The Wikipedia page on nilpotent matrices claims the following:
A nilpotent transformation $L$ on $\mathbb{R}^n$ naturally determines a flag of subspaces:
$${0} \subset \ker L \subset \ker L^2 \subset \dots \subset \ker L^q = \mathbb{R}^n$$
Intuitively this makes sense to me, but I haven't been able to find a formal proof.
I managed to show that $\ker L^{k-1} \subseteq \ker L^k$, but haven't been able to show that $\ker L^{k-1} \subset \ker L^k$ as required, and was wondering how to approach this.

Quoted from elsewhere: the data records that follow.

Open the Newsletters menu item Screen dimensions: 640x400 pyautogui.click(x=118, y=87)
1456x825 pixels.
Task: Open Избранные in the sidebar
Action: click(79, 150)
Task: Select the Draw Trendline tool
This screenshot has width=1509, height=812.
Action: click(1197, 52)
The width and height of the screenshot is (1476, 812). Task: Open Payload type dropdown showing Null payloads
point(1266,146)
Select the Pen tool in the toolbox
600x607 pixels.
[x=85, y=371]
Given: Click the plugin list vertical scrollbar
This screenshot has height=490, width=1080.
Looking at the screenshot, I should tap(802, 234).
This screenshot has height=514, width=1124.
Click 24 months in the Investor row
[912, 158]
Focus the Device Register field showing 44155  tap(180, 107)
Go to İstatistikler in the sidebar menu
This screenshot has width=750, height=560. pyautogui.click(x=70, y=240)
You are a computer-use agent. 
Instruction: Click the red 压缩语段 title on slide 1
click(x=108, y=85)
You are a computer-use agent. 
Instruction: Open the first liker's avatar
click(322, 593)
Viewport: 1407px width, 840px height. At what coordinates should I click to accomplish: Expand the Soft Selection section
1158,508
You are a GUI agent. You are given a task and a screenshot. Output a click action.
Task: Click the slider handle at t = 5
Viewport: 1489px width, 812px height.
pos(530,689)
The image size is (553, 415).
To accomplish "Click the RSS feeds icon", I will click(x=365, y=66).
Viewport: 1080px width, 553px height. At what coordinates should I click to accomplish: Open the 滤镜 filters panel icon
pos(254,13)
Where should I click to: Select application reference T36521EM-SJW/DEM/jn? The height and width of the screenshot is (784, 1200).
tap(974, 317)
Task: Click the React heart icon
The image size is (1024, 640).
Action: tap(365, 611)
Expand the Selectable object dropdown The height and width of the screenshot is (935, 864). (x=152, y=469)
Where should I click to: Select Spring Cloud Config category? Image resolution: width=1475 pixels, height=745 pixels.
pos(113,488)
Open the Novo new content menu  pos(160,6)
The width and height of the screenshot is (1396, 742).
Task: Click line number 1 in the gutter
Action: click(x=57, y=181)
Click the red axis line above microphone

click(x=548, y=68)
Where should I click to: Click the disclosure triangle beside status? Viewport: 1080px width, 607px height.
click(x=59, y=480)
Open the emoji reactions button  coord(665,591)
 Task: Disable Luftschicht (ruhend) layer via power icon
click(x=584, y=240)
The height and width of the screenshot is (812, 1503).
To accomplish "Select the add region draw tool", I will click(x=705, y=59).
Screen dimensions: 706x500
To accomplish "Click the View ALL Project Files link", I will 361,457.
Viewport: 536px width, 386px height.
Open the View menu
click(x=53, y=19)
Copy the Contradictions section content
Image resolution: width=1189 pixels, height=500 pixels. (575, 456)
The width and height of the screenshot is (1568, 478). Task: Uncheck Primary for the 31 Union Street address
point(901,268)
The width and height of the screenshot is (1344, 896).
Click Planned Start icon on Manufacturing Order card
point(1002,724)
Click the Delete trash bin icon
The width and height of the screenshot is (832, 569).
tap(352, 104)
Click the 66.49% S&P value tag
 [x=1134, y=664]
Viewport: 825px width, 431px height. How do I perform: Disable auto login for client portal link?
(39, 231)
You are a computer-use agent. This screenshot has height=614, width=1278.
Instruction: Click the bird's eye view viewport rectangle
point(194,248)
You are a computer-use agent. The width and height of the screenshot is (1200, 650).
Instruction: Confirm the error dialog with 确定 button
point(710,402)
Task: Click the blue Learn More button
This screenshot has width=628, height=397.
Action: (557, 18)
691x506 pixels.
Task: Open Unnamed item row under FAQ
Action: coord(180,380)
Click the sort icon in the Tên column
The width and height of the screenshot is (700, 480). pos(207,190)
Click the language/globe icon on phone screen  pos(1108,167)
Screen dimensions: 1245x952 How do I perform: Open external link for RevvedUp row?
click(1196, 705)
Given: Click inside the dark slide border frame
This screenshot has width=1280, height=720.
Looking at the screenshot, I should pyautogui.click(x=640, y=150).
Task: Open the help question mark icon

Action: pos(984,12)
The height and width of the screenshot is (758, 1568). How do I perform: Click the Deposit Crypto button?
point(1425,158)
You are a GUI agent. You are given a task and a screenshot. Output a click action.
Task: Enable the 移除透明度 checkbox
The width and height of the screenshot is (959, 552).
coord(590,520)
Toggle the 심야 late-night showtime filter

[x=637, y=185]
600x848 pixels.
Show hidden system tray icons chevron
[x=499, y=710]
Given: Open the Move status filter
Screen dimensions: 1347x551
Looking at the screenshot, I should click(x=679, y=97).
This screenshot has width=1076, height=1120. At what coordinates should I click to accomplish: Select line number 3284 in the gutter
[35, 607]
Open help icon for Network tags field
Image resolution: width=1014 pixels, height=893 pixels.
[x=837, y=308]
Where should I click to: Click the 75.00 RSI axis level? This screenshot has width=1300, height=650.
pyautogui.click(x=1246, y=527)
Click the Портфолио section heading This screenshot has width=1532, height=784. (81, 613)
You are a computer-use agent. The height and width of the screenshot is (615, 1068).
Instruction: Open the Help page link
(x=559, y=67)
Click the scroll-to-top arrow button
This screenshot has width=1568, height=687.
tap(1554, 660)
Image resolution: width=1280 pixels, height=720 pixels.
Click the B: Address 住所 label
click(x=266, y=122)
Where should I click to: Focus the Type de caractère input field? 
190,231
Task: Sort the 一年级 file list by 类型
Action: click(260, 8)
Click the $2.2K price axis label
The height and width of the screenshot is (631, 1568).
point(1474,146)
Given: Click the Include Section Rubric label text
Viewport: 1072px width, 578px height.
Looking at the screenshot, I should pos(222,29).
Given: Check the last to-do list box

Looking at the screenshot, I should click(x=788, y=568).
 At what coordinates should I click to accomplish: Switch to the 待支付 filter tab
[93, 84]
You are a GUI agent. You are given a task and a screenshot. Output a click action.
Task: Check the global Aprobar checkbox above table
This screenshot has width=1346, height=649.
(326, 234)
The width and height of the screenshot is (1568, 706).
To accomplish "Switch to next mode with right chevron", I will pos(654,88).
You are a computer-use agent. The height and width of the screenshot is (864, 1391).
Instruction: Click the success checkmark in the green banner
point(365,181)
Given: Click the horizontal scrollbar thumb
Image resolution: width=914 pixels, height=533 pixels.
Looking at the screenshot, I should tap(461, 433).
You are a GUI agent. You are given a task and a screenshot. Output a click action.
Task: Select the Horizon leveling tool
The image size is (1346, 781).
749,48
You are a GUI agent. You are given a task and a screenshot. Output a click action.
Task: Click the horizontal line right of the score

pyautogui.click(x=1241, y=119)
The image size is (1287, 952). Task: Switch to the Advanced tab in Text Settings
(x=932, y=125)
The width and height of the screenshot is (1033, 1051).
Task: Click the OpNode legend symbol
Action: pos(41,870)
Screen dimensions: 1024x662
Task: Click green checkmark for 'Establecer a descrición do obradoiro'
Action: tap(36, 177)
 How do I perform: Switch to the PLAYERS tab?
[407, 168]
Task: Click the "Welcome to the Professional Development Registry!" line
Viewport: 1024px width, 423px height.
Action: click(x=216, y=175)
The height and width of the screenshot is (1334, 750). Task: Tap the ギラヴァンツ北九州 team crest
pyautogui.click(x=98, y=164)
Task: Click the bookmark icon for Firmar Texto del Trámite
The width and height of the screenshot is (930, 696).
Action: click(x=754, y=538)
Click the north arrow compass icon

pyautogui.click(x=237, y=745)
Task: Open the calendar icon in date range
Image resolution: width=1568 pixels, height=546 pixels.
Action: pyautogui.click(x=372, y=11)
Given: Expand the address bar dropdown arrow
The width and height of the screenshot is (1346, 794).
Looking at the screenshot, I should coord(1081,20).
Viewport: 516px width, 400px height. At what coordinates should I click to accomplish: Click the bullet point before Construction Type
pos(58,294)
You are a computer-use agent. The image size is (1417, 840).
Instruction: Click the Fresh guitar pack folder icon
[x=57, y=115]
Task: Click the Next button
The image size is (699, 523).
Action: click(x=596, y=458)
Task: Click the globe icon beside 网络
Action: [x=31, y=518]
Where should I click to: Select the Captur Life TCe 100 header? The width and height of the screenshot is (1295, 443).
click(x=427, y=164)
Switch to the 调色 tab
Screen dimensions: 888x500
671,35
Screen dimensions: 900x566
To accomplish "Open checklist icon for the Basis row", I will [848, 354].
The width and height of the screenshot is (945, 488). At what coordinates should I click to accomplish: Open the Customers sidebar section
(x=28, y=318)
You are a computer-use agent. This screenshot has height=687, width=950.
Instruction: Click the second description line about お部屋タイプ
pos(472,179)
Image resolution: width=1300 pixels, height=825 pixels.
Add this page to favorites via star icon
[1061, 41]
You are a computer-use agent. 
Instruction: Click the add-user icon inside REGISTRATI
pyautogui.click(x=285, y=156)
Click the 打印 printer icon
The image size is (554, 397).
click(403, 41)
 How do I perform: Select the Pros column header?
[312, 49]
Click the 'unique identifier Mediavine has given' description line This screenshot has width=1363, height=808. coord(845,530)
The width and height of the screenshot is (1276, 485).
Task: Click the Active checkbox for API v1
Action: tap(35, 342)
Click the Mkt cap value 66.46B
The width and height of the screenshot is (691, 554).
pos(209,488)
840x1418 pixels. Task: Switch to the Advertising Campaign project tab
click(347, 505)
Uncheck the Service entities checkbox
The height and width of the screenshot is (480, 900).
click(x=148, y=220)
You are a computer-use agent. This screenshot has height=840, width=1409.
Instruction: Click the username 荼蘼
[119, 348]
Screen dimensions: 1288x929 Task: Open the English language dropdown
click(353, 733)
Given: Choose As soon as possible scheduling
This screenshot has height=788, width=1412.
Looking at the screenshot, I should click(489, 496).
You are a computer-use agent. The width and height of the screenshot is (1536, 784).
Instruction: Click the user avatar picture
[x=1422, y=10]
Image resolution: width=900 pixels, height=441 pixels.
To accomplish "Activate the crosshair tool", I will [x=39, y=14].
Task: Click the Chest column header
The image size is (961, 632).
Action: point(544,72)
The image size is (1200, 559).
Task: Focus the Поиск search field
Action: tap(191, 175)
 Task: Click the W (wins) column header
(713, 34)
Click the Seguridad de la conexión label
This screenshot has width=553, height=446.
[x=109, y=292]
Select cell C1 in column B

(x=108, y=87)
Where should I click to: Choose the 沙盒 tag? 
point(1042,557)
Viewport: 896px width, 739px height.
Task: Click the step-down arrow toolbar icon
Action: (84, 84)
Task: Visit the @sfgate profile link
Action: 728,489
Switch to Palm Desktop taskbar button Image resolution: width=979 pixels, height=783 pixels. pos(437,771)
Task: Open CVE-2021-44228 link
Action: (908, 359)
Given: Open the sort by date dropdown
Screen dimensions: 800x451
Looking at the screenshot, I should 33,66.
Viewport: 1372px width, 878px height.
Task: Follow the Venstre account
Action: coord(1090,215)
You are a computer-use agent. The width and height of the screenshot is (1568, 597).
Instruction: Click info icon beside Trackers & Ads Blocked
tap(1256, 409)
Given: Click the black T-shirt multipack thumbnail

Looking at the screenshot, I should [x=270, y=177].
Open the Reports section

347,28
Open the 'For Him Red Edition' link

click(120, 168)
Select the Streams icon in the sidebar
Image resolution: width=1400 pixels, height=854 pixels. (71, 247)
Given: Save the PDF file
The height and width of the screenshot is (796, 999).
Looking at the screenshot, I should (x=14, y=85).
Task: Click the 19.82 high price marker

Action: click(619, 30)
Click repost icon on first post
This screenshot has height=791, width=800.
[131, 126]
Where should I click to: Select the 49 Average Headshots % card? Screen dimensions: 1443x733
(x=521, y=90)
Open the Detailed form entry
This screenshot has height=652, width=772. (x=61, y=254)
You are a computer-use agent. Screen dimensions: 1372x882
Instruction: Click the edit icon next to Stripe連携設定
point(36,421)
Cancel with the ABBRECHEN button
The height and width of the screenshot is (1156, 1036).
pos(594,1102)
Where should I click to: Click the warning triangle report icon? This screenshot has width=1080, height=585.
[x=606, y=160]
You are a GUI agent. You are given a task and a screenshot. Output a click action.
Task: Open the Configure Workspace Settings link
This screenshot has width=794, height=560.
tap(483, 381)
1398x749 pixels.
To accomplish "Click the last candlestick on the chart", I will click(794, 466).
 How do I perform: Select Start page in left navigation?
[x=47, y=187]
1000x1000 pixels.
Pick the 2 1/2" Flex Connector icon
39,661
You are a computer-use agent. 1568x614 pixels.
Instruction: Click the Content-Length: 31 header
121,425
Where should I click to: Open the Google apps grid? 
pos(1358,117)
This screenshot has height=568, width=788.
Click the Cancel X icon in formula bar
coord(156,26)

Suppose $\ker L^{k-1}=\ker L^k$ for some $k$. I claim $\ker L^k=\ker L^{k+1}$.
Take $v\in\ker L^{k+1}$. Then $L^{k+1}(v)=0$, so $L^k(L(v))=0$, so $L(v)\in\ker L^k=\ker L^{k-1}$. Then $L^{k-1}(L(v))=L^k(v)=0$, so $v\in\ker L^k$. We get $\ker L^{k+1}\subseteq\ker L^k$, and equality follows.
Inductively, it follows $\ker L^{k-1}=\ker L^k=\ker L^{k+1}=\ker L^{k+2}=\cdots$. So if $\ker L^{k-1}$ is proper in $\mathbb{R}^n$, so is $\ker L^n$ for all $n$. But this is a contradiction since $L$ is nilpotent, so that $L^n=0$ for some $n$.